Stored data:
# # # #

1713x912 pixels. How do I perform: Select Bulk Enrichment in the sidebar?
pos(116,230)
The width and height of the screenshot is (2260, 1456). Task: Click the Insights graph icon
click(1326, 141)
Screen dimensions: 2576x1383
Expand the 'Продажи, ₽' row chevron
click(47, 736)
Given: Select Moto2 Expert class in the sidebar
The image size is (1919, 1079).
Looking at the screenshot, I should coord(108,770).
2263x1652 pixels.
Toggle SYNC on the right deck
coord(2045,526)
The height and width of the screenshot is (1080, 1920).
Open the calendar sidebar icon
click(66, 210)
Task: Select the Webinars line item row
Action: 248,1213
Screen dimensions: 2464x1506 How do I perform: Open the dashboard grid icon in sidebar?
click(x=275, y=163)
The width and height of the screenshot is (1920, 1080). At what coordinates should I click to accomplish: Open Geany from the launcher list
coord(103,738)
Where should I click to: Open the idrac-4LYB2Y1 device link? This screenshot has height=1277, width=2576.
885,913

# # # #

**WHAT THE TASK ASKS**
Quote each line of the data above exactly as written.

**WRITTEN RESPONSE**
1713x912 pixels. How do I perform: Select Bulk Enrichment in the sidebar?
pos(116,230)
The width and height of the screenshot is (2260, 1456). Task: Click the Insights graph icon
click(1326, 141)
Screen dimensions: 2576x1383
Expand the 'Продажи, ₽' row chevron
click(47, 736)
Given: Select Moto2 Expert class in the sidebar
The image size is (1919, 1079).
Looking at the screenshot, I should coord(108,770).
2263x1652 pixels.
Toggle SYNC on the right deck
coord(2045,526)
The height and width of the screenshot is (1080, 1920).
Open the calendar sidebar icon
click(66, 210)
Task: Select the Webinars line item row
Action: 248,1213
Screen dimensions: 2464x1506 How do I perform: Open the dashboard grid icon in sidebar?
click(x=275, y=163)
The width and height of the screenshot is (1920, 1080). At what coordinates should I click to accomplish: Open Geany from the launcher list
coord(103,738)
Where should I click to: Open the idrac-4LYB2Y1 device link? This screenshot has height=1277, width=2576.
885,913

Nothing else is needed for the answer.